[DATA LISTING]

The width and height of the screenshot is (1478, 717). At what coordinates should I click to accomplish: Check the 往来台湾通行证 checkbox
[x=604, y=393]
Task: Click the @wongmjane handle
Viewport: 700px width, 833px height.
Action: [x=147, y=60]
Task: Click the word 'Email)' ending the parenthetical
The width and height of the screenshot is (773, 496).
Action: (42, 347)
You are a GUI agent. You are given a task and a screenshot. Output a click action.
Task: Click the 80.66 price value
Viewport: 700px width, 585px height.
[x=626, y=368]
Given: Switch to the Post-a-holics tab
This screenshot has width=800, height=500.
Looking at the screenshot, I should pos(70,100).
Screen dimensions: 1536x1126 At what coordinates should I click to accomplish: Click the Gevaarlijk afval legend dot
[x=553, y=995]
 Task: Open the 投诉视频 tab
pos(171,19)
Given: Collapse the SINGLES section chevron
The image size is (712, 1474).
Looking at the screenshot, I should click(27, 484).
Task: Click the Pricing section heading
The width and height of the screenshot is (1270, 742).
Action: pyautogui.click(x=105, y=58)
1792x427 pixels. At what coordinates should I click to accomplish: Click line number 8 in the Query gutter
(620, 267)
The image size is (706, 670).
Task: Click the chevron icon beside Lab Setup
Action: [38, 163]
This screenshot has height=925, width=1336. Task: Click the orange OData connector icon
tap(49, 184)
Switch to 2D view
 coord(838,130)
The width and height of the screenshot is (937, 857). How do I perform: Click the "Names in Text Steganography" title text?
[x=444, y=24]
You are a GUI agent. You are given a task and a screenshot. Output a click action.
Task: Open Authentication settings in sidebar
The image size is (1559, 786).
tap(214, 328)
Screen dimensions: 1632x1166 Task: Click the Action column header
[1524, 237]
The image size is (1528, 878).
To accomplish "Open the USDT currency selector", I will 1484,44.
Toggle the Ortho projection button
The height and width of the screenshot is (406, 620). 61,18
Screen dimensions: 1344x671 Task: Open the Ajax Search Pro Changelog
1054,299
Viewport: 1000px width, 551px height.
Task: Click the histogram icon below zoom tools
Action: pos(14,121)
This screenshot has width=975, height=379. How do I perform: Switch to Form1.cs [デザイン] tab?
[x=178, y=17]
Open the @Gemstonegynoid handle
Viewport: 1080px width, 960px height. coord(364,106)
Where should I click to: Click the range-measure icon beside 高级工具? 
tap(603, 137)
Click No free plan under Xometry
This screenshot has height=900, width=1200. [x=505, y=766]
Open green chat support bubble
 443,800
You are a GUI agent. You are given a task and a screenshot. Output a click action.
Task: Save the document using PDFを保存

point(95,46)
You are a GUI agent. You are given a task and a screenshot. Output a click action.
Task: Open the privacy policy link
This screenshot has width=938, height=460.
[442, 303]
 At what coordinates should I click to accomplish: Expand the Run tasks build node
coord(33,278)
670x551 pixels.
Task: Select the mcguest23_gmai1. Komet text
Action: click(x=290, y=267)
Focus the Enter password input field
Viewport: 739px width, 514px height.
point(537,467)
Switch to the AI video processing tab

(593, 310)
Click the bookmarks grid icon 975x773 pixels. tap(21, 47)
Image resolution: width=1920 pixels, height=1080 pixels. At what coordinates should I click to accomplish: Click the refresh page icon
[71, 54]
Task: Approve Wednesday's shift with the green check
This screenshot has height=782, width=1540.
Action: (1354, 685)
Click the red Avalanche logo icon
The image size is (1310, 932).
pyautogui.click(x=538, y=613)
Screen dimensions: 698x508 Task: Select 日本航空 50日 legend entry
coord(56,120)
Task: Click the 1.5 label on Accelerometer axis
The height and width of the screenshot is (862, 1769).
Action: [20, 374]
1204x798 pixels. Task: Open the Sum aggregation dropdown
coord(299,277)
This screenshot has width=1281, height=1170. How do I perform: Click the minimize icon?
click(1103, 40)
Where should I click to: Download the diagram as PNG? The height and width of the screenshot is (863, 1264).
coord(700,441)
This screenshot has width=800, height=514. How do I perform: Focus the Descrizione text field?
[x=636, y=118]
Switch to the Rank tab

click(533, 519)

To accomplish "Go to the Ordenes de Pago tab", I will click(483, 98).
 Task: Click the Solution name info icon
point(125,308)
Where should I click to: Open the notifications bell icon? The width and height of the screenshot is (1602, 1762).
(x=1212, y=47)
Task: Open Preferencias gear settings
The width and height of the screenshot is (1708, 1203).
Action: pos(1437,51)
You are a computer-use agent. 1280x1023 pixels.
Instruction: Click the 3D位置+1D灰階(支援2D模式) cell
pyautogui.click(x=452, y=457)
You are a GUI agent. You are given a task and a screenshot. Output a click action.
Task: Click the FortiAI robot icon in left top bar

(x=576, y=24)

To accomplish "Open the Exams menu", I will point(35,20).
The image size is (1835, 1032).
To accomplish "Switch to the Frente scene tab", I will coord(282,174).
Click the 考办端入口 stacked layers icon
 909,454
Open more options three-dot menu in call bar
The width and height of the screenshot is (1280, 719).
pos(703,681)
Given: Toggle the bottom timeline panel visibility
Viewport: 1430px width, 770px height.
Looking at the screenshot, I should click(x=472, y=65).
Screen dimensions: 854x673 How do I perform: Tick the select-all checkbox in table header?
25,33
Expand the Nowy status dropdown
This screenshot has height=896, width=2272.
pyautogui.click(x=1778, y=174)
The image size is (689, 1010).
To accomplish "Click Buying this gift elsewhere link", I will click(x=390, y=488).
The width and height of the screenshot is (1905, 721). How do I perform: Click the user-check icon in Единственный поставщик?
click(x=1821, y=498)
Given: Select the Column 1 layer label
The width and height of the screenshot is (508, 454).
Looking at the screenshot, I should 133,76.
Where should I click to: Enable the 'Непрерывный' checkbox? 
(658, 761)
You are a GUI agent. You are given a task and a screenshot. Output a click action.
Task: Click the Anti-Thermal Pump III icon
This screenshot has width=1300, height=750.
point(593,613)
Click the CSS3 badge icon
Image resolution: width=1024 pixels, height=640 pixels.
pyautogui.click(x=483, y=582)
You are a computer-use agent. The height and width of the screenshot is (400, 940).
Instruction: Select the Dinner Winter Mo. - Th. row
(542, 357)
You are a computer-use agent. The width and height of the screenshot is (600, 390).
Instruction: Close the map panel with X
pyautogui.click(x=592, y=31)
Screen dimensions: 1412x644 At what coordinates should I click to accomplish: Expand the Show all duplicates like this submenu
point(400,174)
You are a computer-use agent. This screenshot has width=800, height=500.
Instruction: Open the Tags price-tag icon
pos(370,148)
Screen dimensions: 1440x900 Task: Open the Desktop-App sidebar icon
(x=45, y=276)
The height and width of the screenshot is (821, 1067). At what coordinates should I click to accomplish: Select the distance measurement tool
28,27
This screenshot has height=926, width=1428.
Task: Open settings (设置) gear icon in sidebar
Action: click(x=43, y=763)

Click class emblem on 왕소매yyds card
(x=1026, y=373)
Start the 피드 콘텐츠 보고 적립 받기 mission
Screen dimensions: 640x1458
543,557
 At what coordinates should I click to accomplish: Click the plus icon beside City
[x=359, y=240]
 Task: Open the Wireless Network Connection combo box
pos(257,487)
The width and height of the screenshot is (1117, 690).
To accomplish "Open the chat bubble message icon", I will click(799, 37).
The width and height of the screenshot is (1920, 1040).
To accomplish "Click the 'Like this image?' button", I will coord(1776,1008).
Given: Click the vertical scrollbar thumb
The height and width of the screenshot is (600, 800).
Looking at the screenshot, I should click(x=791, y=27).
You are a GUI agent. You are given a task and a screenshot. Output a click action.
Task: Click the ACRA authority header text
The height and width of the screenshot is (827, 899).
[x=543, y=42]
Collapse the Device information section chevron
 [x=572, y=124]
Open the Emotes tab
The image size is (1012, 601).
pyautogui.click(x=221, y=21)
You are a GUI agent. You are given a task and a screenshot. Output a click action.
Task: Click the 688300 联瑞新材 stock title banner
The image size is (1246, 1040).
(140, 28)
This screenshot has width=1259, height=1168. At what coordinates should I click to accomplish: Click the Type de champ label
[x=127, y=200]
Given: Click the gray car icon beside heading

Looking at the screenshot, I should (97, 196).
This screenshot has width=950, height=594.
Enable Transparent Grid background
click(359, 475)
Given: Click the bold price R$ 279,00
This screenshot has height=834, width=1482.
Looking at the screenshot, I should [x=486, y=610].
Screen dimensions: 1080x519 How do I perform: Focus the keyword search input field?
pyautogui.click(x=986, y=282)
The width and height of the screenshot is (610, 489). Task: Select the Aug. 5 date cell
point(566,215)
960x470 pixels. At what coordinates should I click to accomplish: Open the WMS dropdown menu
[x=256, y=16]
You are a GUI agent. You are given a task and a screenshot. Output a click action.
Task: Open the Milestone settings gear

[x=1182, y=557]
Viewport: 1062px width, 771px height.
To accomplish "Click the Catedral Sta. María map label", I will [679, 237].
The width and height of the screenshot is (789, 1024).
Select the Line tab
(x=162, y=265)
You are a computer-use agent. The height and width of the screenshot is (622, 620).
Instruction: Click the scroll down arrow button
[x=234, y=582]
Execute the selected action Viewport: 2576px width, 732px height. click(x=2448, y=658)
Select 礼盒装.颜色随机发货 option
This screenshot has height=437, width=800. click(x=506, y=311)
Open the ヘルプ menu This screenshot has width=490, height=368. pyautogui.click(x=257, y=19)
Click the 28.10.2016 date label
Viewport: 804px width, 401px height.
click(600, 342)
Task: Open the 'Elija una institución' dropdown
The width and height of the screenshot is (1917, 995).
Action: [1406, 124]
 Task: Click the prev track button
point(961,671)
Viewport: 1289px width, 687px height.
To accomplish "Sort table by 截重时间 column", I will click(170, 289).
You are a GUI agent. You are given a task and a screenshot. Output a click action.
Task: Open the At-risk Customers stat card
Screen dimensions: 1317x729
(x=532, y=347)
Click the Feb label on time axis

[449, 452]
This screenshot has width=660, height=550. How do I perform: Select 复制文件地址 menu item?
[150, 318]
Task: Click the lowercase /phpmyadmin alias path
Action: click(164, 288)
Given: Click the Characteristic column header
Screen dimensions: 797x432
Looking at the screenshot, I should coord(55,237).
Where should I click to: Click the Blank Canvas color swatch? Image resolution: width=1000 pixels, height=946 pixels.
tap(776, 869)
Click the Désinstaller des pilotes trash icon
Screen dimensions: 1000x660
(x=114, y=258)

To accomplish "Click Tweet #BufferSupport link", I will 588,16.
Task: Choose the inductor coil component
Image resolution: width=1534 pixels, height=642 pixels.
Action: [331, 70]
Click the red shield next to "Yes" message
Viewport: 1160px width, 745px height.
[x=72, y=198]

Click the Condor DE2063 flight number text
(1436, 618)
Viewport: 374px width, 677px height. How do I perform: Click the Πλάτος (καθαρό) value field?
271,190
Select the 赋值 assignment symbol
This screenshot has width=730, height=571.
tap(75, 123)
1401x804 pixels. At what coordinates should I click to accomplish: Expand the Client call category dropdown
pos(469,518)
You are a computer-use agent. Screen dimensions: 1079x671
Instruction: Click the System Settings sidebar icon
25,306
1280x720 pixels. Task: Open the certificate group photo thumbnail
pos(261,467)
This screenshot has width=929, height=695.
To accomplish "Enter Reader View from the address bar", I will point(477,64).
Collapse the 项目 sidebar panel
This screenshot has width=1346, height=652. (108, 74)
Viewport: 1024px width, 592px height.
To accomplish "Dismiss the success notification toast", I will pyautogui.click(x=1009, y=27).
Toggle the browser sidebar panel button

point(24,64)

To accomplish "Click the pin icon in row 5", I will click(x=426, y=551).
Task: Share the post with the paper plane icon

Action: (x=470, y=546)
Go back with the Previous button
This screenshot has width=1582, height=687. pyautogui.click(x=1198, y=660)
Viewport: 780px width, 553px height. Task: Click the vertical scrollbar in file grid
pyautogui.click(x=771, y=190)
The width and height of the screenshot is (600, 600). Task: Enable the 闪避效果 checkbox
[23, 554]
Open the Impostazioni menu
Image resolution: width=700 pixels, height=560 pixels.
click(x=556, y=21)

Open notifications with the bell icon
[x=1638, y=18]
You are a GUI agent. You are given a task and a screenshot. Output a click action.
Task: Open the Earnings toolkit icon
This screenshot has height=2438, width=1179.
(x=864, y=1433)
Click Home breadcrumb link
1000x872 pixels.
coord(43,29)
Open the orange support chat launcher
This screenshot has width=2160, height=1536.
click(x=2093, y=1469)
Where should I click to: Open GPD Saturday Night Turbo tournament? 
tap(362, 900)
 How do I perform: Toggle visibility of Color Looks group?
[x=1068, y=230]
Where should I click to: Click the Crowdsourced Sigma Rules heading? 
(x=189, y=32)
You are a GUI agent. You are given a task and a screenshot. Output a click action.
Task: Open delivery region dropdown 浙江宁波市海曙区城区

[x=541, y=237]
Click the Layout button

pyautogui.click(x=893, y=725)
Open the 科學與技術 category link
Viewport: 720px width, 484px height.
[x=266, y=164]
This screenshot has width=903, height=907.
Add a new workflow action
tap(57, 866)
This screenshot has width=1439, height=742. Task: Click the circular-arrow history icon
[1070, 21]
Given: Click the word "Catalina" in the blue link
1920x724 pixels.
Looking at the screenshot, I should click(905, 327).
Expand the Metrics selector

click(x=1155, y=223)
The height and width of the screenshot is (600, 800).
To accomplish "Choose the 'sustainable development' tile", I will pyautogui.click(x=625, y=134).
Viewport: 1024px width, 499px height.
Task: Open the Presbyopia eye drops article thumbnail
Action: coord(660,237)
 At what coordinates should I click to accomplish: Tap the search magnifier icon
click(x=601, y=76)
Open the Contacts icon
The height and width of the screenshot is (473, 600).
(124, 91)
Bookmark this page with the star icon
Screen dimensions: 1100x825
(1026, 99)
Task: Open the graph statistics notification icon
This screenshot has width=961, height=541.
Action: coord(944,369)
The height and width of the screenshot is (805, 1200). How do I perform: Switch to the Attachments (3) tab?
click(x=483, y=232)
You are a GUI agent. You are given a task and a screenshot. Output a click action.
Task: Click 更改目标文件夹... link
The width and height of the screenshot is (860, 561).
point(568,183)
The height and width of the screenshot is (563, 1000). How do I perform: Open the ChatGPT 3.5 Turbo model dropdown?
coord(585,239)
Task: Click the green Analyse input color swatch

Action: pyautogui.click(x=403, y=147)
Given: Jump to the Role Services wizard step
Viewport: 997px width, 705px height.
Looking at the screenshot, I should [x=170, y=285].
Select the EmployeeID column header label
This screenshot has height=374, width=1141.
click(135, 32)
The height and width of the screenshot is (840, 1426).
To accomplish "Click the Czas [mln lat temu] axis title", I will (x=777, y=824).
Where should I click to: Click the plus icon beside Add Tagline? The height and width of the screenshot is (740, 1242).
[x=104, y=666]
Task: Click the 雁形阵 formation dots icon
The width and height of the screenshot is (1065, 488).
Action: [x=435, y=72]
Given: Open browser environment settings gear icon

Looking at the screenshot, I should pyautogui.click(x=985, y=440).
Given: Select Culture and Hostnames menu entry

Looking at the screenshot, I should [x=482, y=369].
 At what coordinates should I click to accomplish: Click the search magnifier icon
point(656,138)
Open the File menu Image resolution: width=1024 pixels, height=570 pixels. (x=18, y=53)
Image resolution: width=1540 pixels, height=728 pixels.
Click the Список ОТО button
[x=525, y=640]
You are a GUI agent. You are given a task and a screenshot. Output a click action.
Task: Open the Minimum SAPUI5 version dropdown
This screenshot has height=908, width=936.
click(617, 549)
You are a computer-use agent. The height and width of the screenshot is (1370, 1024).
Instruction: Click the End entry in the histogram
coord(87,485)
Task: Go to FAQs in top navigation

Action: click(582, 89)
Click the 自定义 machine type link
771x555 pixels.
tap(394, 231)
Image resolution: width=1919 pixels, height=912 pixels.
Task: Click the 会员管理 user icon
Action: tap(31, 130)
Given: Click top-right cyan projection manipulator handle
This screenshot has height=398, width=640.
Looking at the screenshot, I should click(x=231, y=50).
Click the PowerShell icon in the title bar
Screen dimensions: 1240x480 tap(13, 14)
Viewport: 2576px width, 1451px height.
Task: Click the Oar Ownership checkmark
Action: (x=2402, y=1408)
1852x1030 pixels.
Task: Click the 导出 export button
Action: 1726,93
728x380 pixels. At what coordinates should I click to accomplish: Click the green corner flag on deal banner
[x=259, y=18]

[/DATA LISTING]

EXERCISE
When a line in the records holds the string "computer", copy that line.

ANSWER SPACE
You are a computer-use agent. 1280x1023 pixels.
You are a computer-use agent. The height and width of the screenshot is (400, 940).
You are a computer-use agent. The width and height of the screenshot is (600, 390).
You are a computer-use agent. This screenshot has width=800, height=500.
You are a computer-use agent. The height and width of the screenshot is (622, 620).
You are a computer-use agent. Screen dimensions: 1079x671
You are a computer-use agent. The height and width of the screenshot is (1370, 1024).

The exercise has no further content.